A verbatim copy of the full data, with no pictures, is the expected answer.
Records Start Marker
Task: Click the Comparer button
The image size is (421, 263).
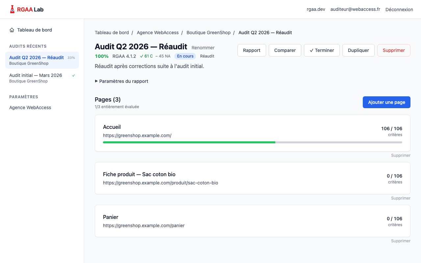Action: [x=285, y=50]
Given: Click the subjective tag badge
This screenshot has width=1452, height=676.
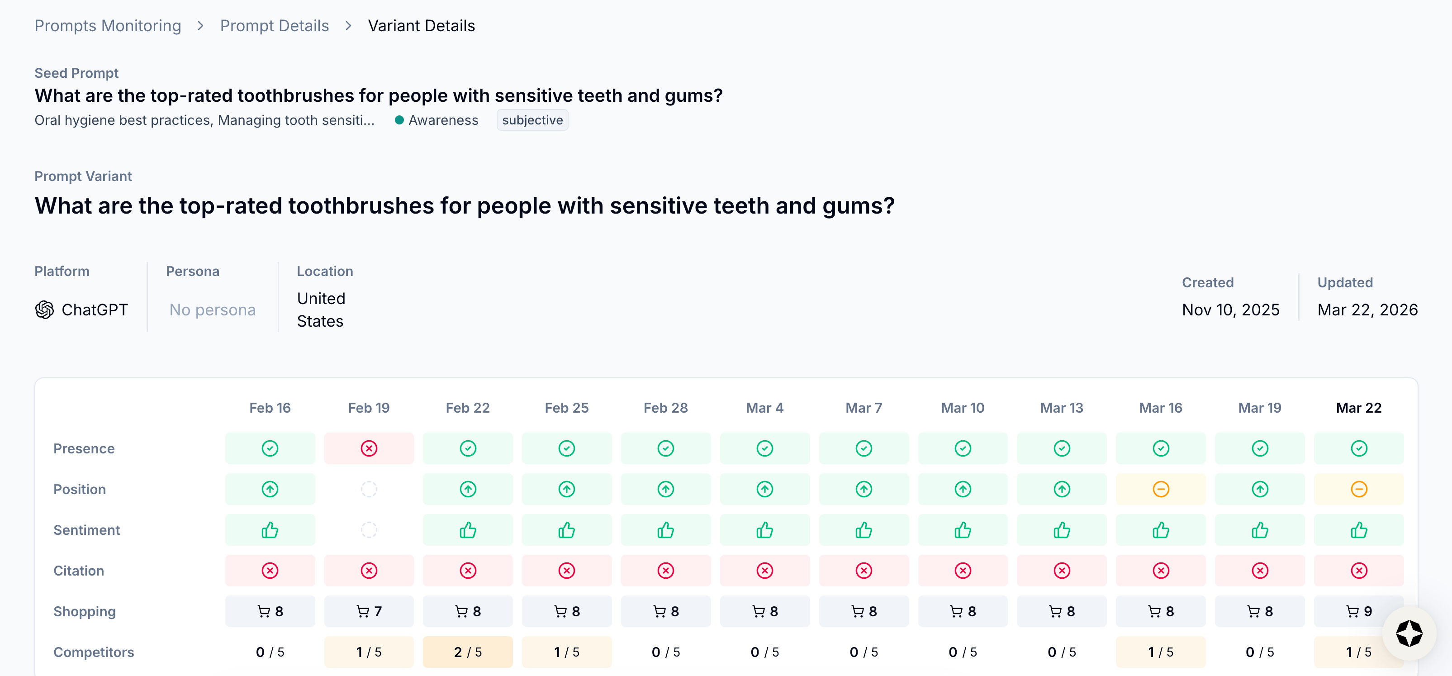Looking at the screenshot, I should click(x=532, y=120).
Records End Marker
Problem solution →
Task: Click the Comparer button
The image size is (421, 263).
Action: [x=285, y=50]
Given: Click the subjective tag badge
This screenshot has width=1452, height=676.
Looking at the screenshot, I should click(x=532, y=120).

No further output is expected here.